▸ **WHAT TO PRODUCE**
Set down exactly the lines below, from the one containing "The width and height of the screenshot is (1200, 675)." through the final line, and include no others.

*** Opening THE DATA ***

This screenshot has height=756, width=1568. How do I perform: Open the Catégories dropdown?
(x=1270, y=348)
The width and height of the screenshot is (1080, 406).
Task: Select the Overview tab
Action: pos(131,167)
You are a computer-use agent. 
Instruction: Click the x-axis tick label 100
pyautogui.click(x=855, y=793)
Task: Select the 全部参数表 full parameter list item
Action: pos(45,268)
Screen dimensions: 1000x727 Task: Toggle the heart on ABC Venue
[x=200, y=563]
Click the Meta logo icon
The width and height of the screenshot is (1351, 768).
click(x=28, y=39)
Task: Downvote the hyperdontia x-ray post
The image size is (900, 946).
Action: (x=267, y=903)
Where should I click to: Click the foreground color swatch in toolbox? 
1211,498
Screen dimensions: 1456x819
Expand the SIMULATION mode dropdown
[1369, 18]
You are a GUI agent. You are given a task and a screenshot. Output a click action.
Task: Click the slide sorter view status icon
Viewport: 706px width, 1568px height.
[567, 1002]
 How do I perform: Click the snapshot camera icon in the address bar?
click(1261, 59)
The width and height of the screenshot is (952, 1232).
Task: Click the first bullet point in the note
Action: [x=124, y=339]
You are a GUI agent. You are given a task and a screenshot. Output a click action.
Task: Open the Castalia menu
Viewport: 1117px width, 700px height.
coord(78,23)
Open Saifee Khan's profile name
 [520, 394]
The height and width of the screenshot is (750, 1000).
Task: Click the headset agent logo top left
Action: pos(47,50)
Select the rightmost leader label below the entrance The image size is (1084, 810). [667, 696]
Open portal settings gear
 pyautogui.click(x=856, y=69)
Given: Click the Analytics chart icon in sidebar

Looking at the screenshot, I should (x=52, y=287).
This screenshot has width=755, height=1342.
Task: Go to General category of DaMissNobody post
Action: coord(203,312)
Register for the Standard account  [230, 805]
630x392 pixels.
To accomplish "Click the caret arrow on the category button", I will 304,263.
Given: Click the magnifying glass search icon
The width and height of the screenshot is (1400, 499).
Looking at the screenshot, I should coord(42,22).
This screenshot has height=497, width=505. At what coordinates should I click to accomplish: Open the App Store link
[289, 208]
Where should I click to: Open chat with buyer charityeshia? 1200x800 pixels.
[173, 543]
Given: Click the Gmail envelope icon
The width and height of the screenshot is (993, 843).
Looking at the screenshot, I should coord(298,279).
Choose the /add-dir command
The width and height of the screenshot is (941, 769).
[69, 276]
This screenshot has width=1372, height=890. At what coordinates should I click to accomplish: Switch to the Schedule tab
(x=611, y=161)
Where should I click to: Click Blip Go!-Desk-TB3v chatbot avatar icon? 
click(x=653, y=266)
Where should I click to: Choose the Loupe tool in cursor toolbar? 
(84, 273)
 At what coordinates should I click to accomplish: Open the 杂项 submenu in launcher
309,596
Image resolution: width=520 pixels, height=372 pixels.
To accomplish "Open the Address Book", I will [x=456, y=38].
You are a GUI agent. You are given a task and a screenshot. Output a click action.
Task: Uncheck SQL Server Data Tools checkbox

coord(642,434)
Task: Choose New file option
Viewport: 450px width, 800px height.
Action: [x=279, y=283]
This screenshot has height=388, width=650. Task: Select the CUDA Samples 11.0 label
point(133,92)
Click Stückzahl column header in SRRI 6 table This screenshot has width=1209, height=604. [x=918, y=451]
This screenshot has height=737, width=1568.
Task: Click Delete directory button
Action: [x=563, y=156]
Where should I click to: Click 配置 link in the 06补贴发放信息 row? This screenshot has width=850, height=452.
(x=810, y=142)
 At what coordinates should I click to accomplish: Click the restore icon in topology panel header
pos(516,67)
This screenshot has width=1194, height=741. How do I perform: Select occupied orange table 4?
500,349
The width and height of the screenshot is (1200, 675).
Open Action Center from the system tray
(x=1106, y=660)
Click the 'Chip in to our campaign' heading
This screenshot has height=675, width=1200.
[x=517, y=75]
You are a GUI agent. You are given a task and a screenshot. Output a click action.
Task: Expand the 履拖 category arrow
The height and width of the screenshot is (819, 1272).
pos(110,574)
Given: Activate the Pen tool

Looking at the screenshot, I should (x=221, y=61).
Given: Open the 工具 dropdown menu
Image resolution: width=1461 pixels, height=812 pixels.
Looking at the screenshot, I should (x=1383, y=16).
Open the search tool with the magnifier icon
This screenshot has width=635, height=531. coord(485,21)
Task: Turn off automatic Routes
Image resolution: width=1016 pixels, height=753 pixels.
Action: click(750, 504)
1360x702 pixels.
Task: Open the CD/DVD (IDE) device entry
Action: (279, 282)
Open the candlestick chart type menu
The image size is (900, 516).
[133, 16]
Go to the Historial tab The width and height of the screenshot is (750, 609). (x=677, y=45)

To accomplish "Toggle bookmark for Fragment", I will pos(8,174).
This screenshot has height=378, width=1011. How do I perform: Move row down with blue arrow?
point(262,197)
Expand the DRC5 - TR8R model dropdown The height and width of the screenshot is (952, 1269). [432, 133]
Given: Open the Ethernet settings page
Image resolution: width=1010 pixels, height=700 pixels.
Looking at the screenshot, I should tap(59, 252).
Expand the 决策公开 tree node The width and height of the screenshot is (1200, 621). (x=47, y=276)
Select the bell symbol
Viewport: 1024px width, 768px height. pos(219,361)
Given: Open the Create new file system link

*** Closing THE DATA ***

▸ **FINISHED TASK**
The width and height of the screenshot is (1200, 675).
Open Action Center from the system tray
(x=1106, y=660)
Click the 'Chip in to our campaign' heading
This screenshot has height=675, width=1200.
[x=517, y=75]
You are a GUI agent. You are given a task and a screenshot. Output a click action.
Task: Expand the 履拖 category arrow
The height and width of the screenshot is (819, 1272).
pos(110,574)
Given: Activate the Pen tool

Looking at the screenshot, I should (x=221, y=61).
Given: Open the 工具 dropdown menu
Image resolution: width=1461 pixels, height=812 pixels.
Looking at the screenshot, I should (x=1383, y=16).
Open the search tool with the magnifier icon
This screenshot has width=635, height=531. coord(485,21)
Task: Turn off automatic Routes
Image resolution: width=1016 pixels, height=753 pixels.
Action: click(750, 504)
1360x702 pixels.
Task: Open the CD/DVD (IDE) device entry
Action: (279, 282)
Open the candlestick chart type menu
The image size is (900, 516).
[133, 16]
Go to the Historial tab The width and height of the screenshot is (750, 609). (x=677, y=45)

To accomplish "Toggle bookmark for Fragment", I will pos(8,174).
This screenshot has height=378, width=1011. How do I perform: Move row down with blue arrow?
point(262,197)
Expand the DRC5 - TR8R model dropdown The height and width of the screenshot is (952, 1269). [432, 133]
Given: Open the Ethernet settings page
Image resolution: width=1010 pixels, height=700 pixels.
Looking at the screenshot, I should tap(59, 252).
Expand the 决策公开 tree node The width and height of the screenshot is (1200, 621). (x=47, y=276)
Select the bell symbol
Viewport: 1024px width, 768px height. pos(219,361)
Given: Open the Create new file system link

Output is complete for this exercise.